FEATURE: ‘Seoul’ful experience for Bruneian students
BANDER SERI BEGAWAN (Borneo Bulletin/ANN) - Three Bruneian students share their experiences studying in Seoul, South Korea - from learning a new language, making friends, travelling and many more.
One of the most difficult parts for students in the process of studying abroad is deciding which country they should study.
Studying overseas might be daunting for some students, especially in a country that has a completely different culture, language and menu. Over the years, South Korea’s capital city, Seoul has become a choice of destination for Bruneian students wanting to further their studies and is home to some of the most prestigious universities in the region.
Three Bruneian students studying in Seoul spoke on their experience of studying there - from learning a new language, making friends, travelling and many more.
Hazirah Suhaillah binti Abdullah is doing her PhD in Anthropology at Seoul National University (SNU), and has been there for almost four years. Prior to this, she did her Bachelor’s Degree in Scotland and later, flew to Sydney to do her Masters.
When asked why she picked Korea to do her PhD, she said that she was told there was an opportunity to study in Korea and was persuaded to apply for it.
“The scholarship looked good and learning a different language is definitely a plus. I had little knowledge about Korea at that time, but at this moment, living in Korea has grown on me.”
Hazirah selected SNU as her choice of university because of practical reasons considering that the academic market for anthropology is not only challenging but fragile.
“As for the reputation of SNU, I was not aware of it until I actually came to Korea. The top three universities are SNU, Korea University and Yonsei (SKY),” she said, sharing that she was told it is really difficult to enter these three universities.
She added that the students in Korea are very hardworking and studious. “If you go to any coffee shop, you can see them typing away.”
The hardest adjustment she had to make settling in Korea was adapting to the language. Recalling her first year at SNU, the language year, Hazirah shared, “It was exciting at first but I felt like an outsider and everything was alien, I had no idea about the language let alone reading the Hangeul.

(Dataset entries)
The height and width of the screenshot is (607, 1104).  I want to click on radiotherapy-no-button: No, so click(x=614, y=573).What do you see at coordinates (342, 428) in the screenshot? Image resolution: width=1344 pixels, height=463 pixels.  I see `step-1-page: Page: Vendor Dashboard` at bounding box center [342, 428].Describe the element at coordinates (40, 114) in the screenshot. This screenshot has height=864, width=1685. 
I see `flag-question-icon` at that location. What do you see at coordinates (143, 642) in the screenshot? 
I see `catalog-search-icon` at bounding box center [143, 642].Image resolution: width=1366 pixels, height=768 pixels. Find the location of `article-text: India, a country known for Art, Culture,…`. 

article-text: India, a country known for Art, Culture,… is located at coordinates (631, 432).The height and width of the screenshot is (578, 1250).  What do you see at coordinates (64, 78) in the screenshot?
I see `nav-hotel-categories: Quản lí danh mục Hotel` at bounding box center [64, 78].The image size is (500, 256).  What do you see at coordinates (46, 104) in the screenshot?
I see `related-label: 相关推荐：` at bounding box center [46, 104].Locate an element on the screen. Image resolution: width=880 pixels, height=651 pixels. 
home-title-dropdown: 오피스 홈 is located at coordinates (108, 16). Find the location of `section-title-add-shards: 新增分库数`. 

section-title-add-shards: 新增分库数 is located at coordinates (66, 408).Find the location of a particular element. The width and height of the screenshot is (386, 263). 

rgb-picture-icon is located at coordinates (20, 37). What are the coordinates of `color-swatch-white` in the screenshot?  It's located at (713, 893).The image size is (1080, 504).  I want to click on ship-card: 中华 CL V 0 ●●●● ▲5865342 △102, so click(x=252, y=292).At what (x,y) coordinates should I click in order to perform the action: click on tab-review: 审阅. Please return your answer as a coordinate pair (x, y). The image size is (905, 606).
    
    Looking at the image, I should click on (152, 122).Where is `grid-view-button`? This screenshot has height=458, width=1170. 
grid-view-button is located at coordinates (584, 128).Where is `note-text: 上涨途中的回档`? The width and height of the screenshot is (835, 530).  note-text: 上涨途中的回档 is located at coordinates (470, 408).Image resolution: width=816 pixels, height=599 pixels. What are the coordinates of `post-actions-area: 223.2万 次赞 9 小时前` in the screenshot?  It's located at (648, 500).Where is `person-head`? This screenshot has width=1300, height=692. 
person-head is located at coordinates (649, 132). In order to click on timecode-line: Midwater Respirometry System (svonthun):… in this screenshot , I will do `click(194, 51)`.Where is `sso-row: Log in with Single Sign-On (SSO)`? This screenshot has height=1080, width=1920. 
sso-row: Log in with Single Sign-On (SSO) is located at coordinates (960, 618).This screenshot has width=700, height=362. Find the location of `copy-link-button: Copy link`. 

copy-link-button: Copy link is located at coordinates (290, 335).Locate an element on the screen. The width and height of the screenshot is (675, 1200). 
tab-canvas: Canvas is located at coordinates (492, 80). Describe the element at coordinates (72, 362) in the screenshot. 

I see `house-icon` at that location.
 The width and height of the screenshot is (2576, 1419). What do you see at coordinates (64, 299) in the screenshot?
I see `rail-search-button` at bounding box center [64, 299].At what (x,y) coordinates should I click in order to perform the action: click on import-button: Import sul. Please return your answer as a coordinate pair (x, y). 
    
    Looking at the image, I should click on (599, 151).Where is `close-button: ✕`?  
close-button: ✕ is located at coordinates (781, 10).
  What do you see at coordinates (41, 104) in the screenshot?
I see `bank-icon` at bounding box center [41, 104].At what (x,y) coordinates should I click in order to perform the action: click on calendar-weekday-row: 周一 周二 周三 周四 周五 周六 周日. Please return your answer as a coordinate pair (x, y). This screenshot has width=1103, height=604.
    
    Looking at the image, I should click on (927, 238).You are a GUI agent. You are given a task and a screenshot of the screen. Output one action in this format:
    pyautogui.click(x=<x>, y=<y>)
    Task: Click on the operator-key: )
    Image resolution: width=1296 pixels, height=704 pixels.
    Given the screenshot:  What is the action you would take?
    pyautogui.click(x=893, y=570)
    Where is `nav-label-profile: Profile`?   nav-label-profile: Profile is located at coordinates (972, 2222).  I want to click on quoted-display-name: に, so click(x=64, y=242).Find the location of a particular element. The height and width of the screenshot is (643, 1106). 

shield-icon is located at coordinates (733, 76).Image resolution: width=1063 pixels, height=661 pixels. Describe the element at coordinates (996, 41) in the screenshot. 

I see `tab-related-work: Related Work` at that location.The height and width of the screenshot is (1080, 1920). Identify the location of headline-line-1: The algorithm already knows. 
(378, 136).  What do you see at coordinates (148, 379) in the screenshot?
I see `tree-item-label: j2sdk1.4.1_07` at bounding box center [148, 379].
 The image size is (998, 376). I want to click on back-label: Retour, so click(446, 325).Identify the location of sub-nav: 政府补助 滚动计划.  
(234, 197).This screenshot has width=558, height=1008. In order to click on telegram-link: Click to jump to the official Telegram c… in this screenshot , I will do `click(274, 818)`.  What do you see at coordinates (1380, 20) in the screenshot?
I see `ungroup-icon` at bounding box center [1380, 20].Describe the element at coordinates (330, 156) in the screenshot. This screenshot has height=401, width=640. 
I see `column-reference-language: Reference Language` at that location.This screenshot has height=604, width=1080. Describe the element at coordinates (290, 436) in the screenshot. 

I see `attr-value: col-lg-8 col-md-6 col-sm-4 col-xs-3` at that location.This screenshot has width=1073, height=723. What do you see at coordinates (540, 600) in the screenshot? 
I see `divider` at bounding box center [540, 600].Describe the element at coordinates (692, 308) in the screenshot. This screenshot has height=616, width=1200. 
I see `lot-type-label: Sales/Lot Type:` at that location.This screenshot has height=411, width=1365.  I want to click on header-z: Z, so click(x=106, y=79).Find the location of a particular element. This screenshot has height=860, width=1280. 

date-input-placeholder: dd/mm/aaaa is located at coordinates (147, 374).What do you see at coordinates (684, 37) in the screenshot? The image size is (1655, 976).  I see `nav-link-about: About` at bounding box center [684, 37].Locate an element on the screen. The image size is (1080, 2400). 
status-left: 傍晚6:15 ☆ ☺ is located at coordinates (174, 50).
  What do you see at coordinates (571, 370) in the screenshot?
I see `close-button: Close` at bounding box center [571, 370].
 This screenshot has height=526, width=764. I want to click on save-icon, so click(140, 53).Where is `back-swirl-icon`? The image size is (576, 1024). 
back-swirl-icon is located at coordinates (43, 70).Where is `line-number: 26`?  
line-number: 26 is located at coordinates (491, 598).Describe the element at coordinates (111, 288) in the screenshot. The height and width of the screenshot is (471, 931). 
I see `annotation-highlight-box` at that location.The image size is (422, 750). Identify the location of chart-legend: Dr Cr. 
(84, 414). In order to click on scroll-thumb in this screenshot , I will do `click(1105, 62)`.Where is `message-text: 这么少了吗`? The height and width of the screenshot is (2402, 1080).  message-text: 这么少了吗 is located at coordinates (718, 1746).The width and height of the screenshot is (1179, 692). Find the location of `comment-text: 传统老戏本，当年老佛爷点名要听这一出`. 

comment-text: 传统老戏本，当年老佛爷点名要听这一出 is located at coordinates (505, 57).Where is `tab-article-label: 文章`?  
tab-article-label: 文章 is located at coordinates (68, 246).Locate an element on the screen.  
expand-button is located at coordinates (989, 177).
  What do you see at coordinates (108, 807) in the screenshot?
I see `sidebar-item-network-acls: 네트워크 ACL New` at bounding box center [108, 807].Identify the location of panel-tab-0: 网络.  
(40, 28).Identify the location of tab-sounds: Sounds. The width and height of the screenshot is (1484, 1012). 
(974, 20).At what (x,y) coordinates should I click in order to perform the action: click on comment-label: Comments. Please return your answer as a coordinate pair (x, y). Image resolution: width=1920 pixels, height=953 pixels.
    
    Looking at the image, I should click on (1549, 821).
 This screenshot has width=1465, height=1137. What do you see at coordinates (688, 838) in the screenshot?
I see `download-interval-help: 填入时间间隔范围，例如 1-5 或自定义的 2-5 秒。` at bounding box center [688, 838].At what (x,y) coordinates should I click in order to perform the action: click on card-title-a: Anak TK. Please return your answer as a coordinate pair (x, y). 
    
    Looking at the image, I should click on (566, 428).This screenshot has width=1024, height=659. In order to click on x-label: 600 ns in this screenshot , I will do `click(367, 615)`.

_ACTIONS TO TAKE:_
**A.** According to the feature on Bruneian students in Seoul, which three universities make up SKY?
**B.** Copy out the stretch from "Hazirah Suhaillah binti" through "do her Masters." in the feature on Bruneian students in Seoul.
**C.** Write the next part of the feature on Bruneian students in Seoul, picking up after its final sentence.

_ANSWERS TO THE EXERCISE:_
**A.** SNU, Korea University and Yonsei.

**B.**
Hazirah Suhaillah binti Abdullah is doing her PhD in Anthropology at Seoul National University (SNU), and has been there for almost four years. Prior to this, she did her Bachelor’s Degree in Scotland and later, flew to Sydney to do her Masters.

**C.**
“I remember when we were on the bus - I was thinking, how am I going to survive in this country?” she laughed.
Hazirah participated in the recent ‘ASEAN-Korea Train: Advancing Together’ programme organised by the ASEAN-Korea Centre to celebrate 30 years of friendship of ASEAN and Korea and 10 years of accomplishments of the centre.
Speaking on the programme, she said it was a great manifestation of how strong the relationship between Korea and ASEAN is.
“I thoroughly enjoyed the experience as I had the chance to get to know other ASEAN fellows. I find it amazing that even as an ordinary citizen, everybody is working towards the same goal in building a bright future. On the train, I learnt more about my countrymates. I am amazed that we have a lot of talented and skilful people that I didn’t know of.”
Adding on about her experience as student in Korea, Hazirah said, “As a Bruneian studying here, I could say that I am proud to represent my country surviving in a foreign land.For those wanting to further their study here, seek to learn and come without expectation.”
Siti Nur Fatin Fauzan binti Haji Julaihi has been studying in Korea for more than two years, pursuing her Master’s Degree in Political Science at Yonsei University, one of the oldest and most prestigious universities in Korea.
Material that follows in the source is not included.